Now, Filipinos are having doubts if they aren’t losing out by sticking with their old, one-product business pattern. For one thing, competition from other nations, especially Indonesia and Thailand, is growing. For another, new coconut products are coming on the market that could be even more profitable than copra, which may be why even a non-coconut country like Brazil, traditionally an orange producer, is engaged in a massive coconut plantation programme. If the Philippines is to maintain its coconut lead overall and raise its current coconut income of $760 million a year, which isn’t bad but not good enough, it must try and sell these other products as well, for which global demand has suddenly begun to grow very fast.

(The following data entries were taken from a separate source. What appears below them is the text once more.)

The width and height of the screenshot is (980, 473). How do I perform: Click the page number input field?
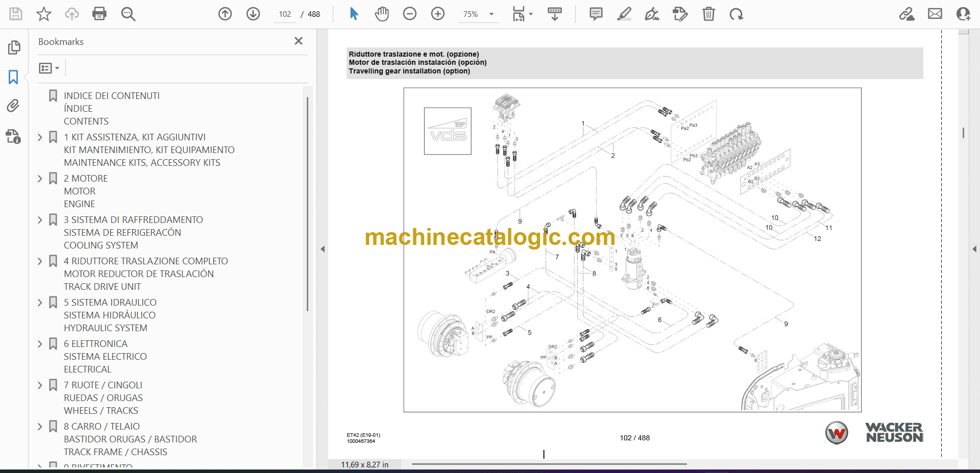click(x=285, y=14)
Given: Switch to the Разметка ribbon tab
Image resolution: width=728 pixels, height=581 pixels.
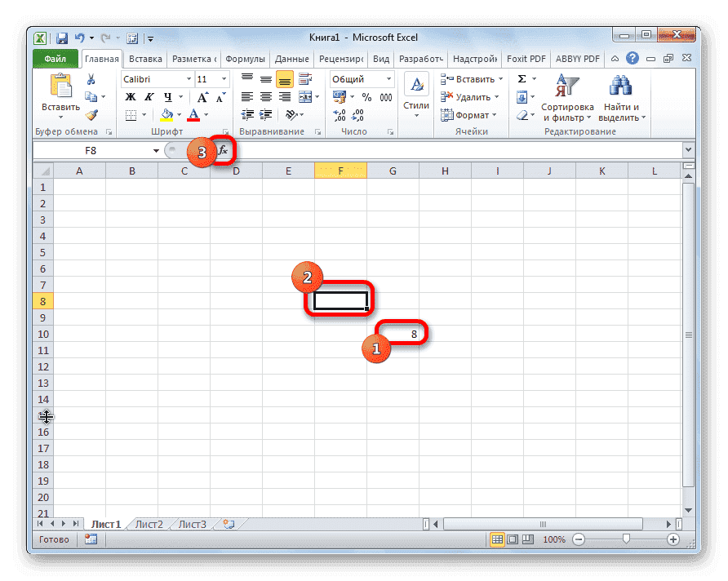Looking at the screenshot, I should (x=193, y=58).
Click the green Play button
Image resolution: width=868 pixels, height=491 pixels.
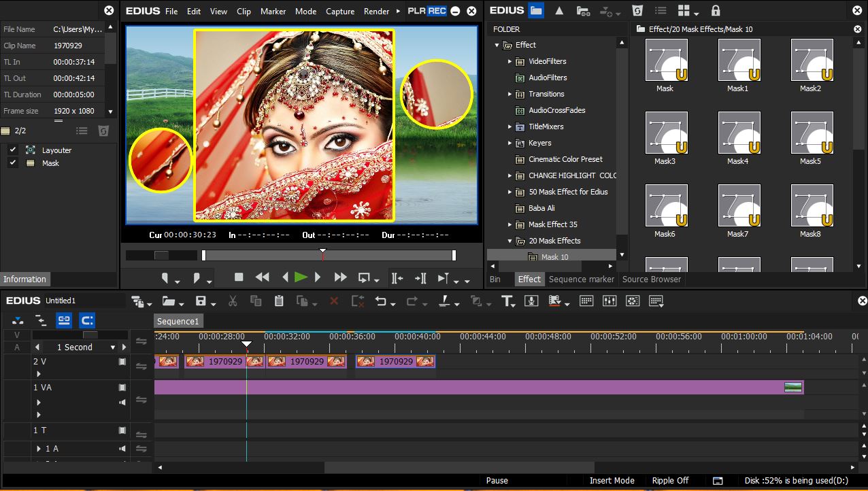[x=301, y=277]
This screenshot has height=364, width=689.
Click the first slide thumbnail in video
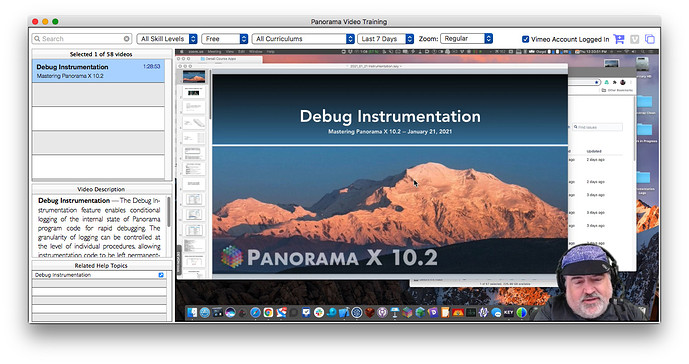(193, 76)
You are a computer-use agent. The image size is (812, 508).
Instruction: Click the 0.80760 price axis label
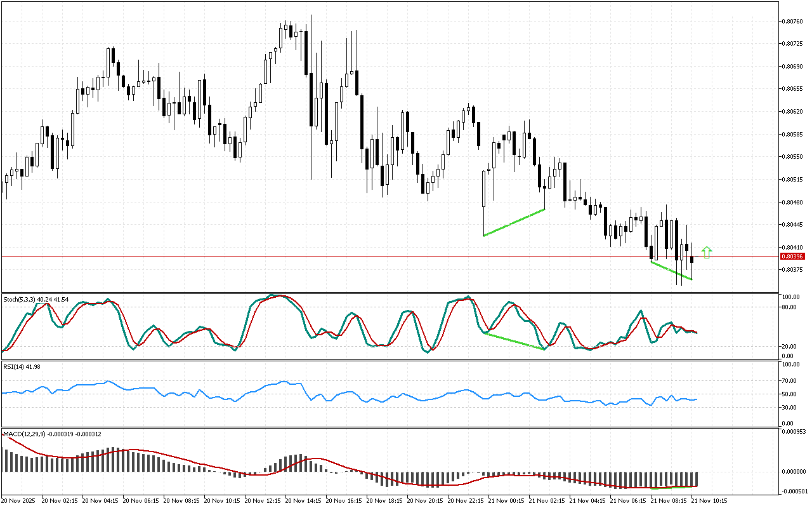793,21
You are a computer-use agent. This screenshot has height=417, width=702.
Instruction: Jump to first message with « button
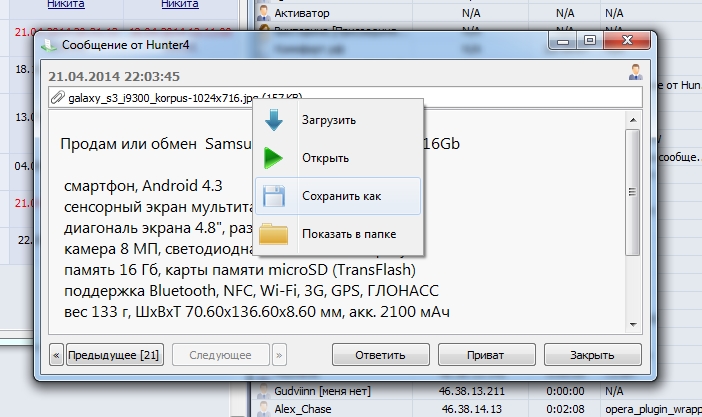coord(56,355)
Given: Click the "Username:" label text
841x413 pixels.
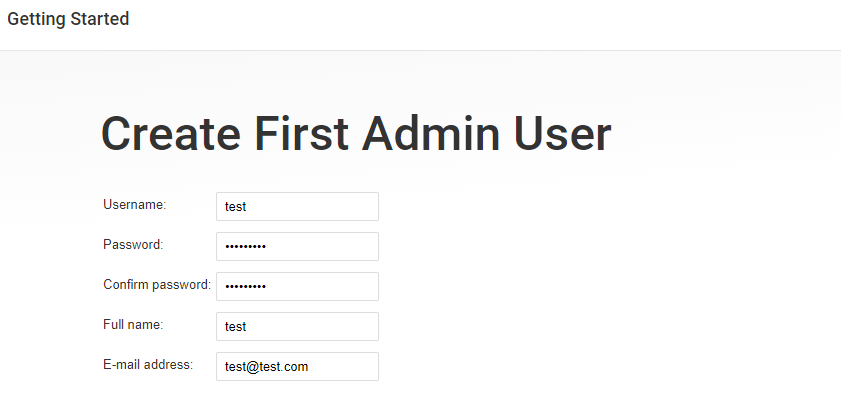Looking at the screenshot, I should 134,205.
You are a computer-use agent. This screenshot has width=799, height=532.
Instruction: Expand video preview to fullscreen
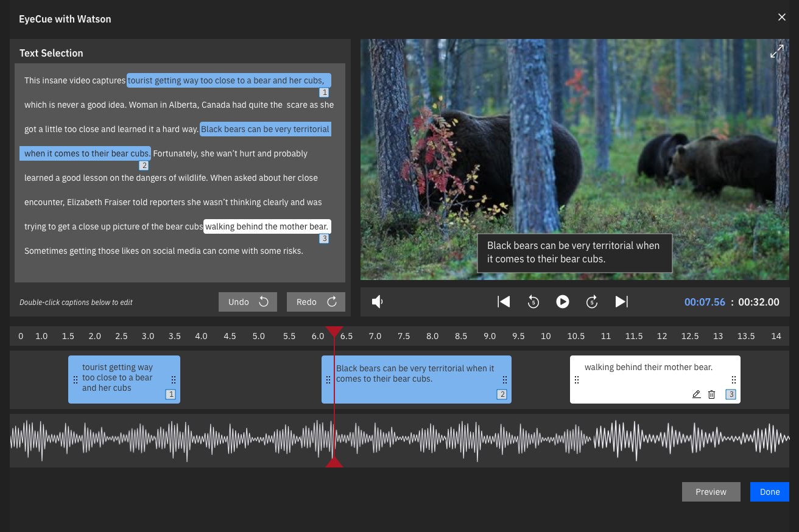(x=776, y=52)
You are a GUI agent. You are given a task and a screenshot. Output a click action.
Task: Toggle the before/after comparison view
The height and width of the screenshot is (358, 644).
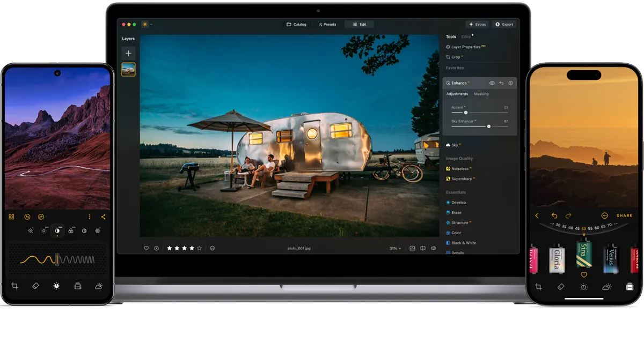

Like packaged coconut water. The world suddenly seems to have discovered that natural coconut water, rich in minerals and potassium, is a better substitute for cola and energy drinks, and health buffs and sportspersons in the US and Europe are sipping it up in large quantities. The trend is picking up in China, too, and in Brazil, reputedly the world’s largest packaged coconut water market. Analysts say global demand for coconut water is now about 100 million litres a year and the Philippines alone, if it so desired, could supply all of it. If all the nuts it now uses to produce copra, 12 billion or so, were to be diverted to producing water, it could produce 4 billion litres of it annually.
Or coconut sap sugar. Filipinos are saying it could be their next billion-dollar export industry, bigger than copra. Coconut sugar is claimed to be high in minerals, is a rich source of potassium, magnesium, zinc, iron, and vitamins B1, 2, 3 and 6, and has a low glycemic index, 35, that makes it an ideal sweetener for diabetics and weight watchers.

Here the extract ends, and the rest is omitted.